Actually the answer to this question is rather simple.
You have this code:
class Test{
private member: any = "private member";
}
alert(new Test().member);
In that code, you are mixing two different languages. This part is TypeScript:
class Test{
private member: any = "private member";
}
and this part is JavaScript:
alert(new Test().member);
The private
keyword in the Test
class for member
field is for TypeScript. Thus other classes within TypeScript cannot access the member
field because the TypeScript compiler will not allow it. For example, if you tried this, it will not work:
class Test2 {
constructor() {
var test = new Test();
test.member = "Cannot do this";
}
}
It makes no difference whether you put private
or public
on the generated JavaScript. The generated JavaScript code will always be:
var Test = (function () {
function Test() {
this.member = "private member";
}
return Test1;
}());
Therefore, you are able to do this because JavaScript will allow this:
alert(new Test().member);
This is not a rule carved in stone and there may be cases that I am not aware of but if you are using TypeScript, then why worry about what you are allowed to do using JavaScript; the idea is that you are no longer writing JavaScript so what you can/cannot do in JavaScript should not be something to worry about anymore.

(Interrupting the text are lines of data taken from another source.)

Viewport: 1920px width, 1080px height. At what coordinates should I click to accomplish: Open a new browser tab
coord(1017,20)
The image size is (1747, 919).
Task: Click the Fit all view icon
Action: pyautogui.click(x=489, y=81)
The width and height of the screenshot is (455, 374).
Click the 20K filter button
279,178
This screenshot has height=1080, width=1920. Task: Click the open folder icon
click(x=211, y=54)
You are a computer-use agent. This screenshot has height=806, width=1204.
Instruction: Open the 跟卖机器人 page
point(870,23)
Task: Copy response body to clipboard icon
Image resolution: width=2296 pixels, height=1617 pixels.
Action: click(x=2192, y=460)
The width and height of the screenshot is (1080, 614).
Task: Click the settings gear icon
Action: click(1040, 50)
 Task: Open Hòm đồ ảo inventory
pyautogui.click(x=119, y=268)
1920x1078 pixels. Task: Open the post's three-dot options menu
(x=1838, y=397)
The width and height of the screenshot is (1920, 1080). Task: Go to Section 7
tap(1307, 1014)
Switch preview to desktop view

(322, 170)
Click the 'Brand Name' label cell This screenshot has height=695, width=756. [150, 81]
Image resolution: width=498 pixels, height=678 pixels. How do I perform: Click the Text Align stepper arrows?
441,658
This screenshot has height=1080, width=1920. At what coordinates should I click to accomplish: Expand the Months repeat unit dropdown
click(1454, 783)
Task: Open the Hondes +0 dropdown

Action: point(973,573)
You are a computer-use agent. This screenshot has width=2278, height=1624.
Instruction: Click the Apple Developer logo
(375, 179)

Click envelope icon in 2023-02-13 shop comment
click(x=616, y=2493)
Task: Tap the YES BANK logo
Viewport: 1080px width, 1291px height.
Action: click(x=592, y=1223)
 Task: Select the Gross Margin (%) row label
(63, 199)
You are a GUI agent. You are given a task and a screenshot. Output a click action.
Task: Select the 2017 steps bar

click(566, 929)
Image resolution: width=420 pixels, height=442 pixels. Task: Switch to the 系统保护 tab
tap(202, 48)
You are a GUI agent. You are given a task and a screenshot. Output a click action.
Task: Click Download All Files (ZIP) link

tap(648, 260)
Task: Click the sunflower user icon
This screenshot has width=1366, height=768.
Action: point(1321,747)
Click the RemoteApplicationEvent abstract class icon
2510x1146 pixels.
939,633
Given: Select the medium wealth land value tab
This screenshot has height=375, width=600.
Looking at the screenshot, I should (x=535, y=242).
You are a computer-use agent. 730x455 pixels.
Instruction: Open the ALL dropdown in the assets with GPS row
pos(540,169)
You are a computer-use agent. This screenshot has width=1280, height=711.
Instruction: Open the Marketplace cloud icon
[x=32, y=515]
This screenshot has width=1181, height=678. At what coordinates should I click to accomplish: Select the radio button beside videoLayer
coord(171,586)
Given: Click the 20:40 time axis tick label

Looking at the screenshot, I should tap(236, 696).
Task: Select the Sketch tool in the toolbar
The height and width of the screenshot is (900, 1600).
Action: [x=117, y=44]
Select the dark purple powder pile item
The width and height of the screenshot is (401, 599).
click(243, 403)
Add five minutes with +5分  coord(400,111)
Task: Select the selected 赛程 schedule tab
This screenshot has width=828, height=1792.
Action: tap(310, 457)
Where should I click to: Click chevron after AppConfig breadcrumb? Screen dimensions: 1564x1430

To me this worry would be the same as writing C# code and then saying how come I am able to change the private field in CIL or assembly language. I am not sure if CIL allows it or not, but that is not the point. The point is you just don't go poking around in what you can do with CIL after you write code in C#.
There may be cases where you write code in TypeScript but the public may use the generated JavaScript, a plugin perhaps, and you don't want them to break things, well in that case you would worry about it. For those cases, you would write your TypeScript code to make the fields private
even on the JavaScript side. Other answers have already covered on how to do that.